◆ EXERCISE MATERIALS ◆
....
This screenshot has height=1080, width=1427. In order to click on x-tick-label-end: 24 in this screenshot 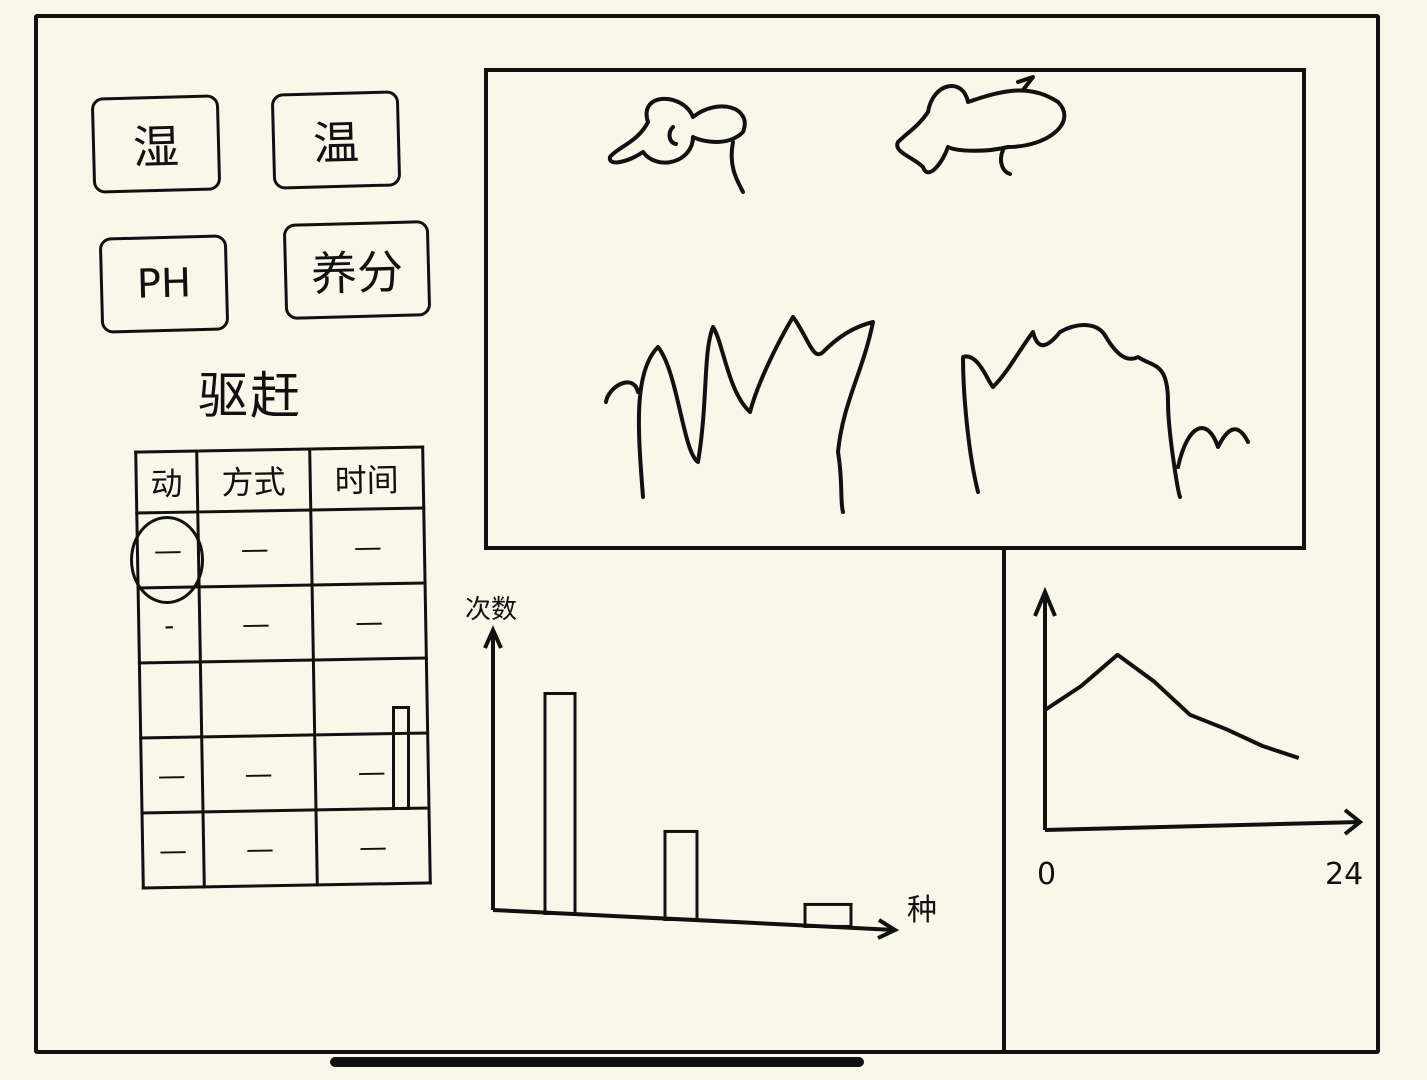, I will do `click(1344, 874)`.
....
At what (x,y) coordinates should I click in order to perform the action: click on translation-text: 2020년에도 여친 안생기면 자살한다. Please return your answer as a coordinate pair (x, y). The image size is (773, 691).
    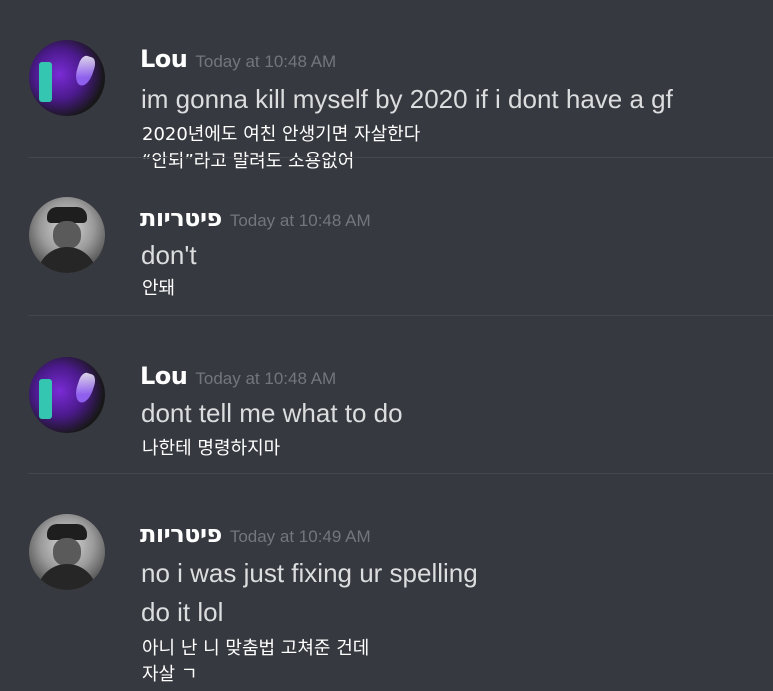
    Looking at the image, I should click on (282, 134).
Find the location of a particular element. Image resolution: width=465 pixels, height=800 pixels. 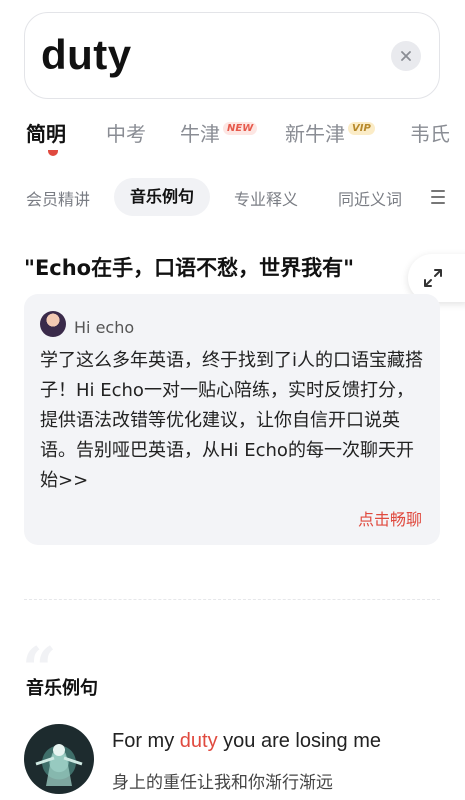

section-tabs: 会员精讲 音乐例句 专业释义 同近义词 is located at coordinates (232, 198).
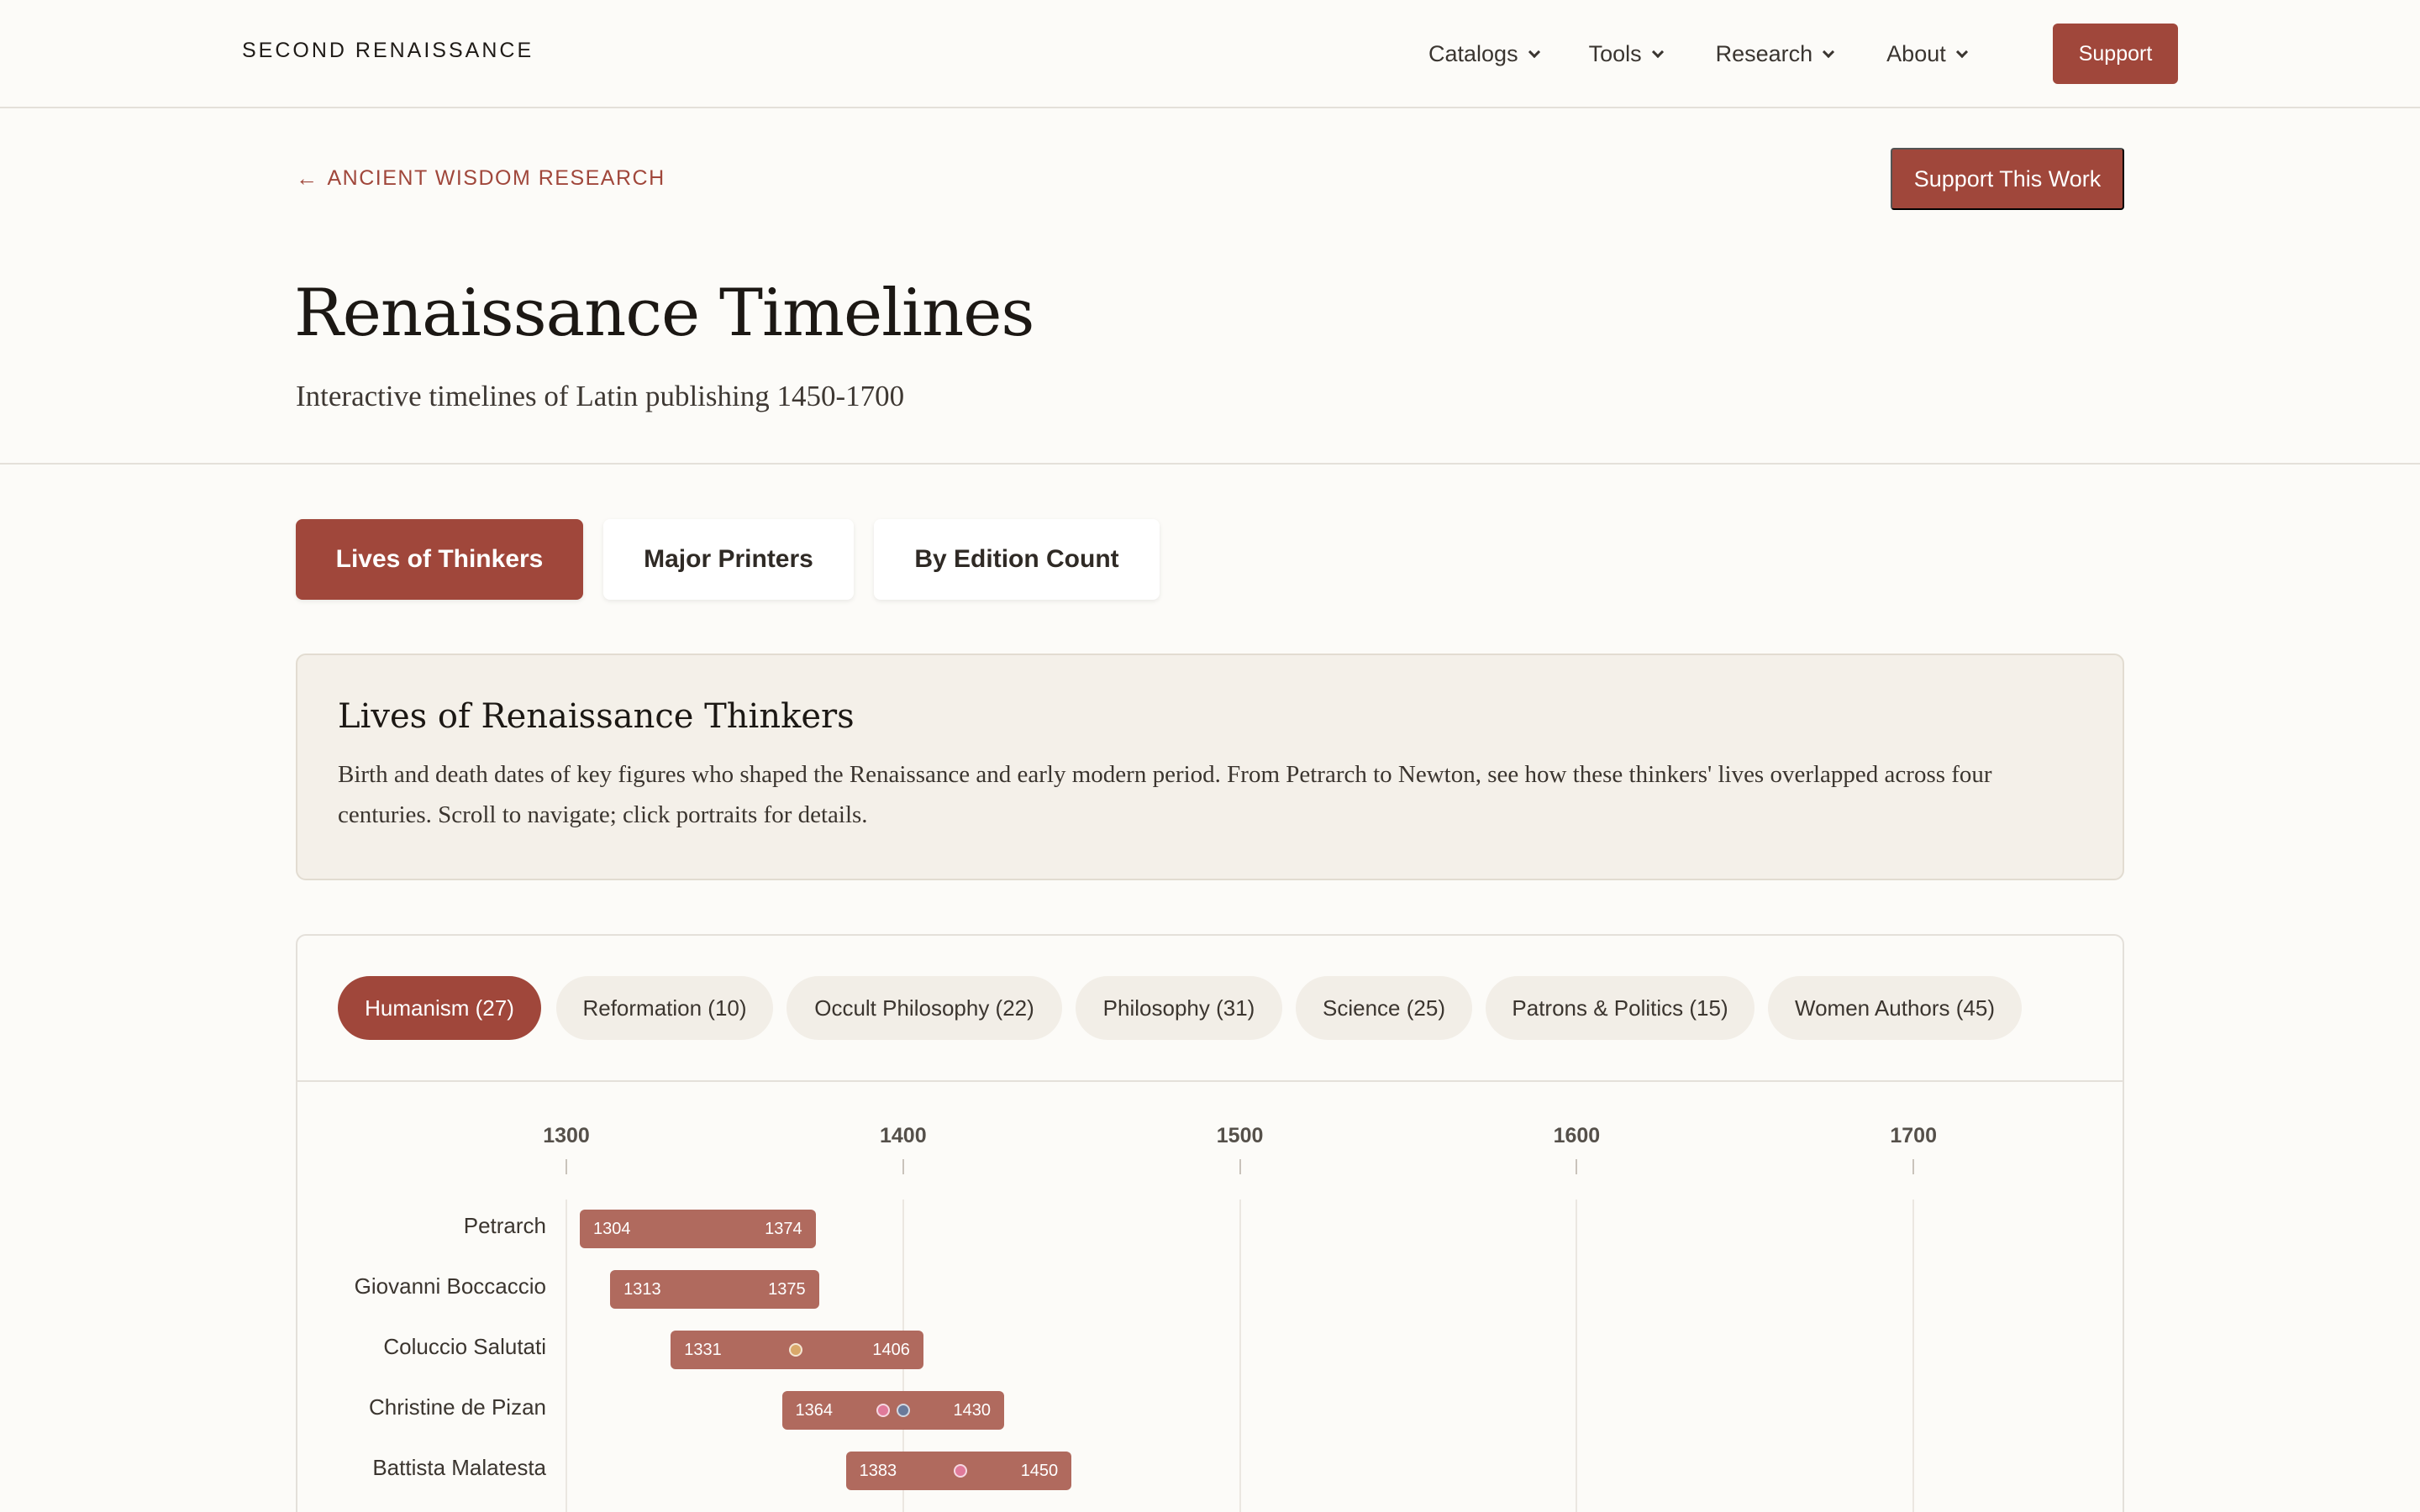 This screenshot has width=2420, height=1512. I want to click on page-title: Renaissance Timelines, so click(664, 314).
....
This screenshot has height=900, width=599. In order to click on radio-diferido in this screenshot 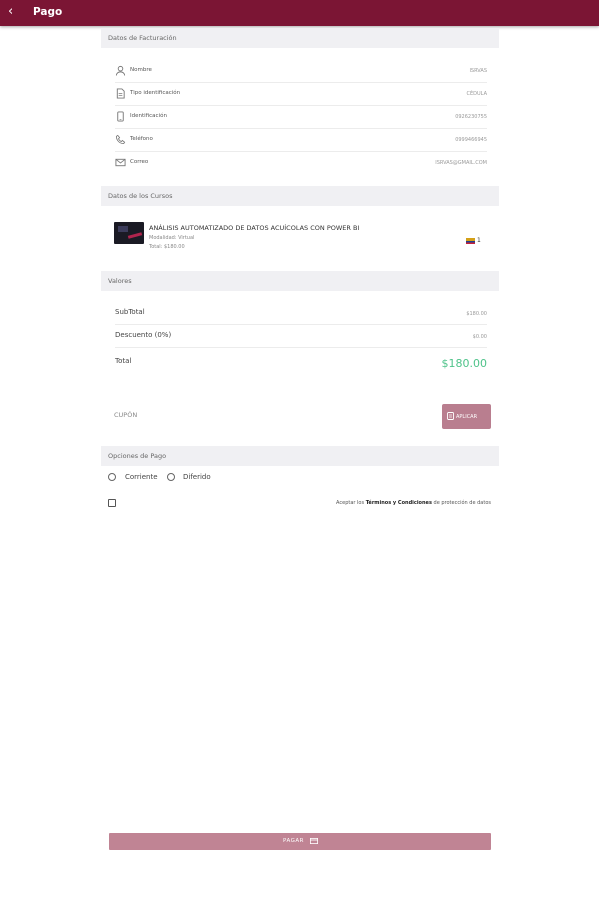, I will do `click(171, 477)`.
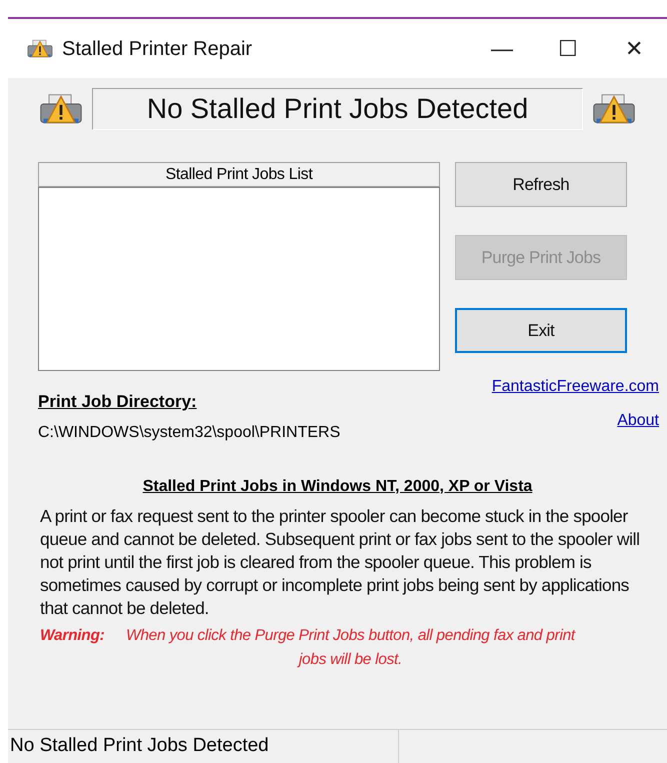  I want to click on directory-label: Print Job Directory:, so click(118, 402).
....
◆ EXERCISE OBJECTIVE ◆
In the material above, change "particular" to "specific" in the lines between the one holding "At what (x,y)" and the one holding "This screenshot has width=2420, height=1512.", inclusive, and leave everything else unchanged. Give only those lines, leaving out the pictures.

◆ EXERCISE RESULT ◆
At what (x,y) coordinates should I click in order to perform the action: click on translation-text: 2020년에도 여친 안생기면 자살한다. Please return your answer as a coordinate pair (x, y). The image size is (773, 691).
    Looking at the image, I should click on (282, 134).
Find the location of a specific element. Image resolution: width=465 pixels, height=800 pixels. 

section-tabs: 会员精讲 音乐例句 专业释义 同近义词 is located at coordinates (232, 198).
 This screenshot has width=2420, height=1512. I want to click on page-title: Renaissance Timelines, so click(664, 314).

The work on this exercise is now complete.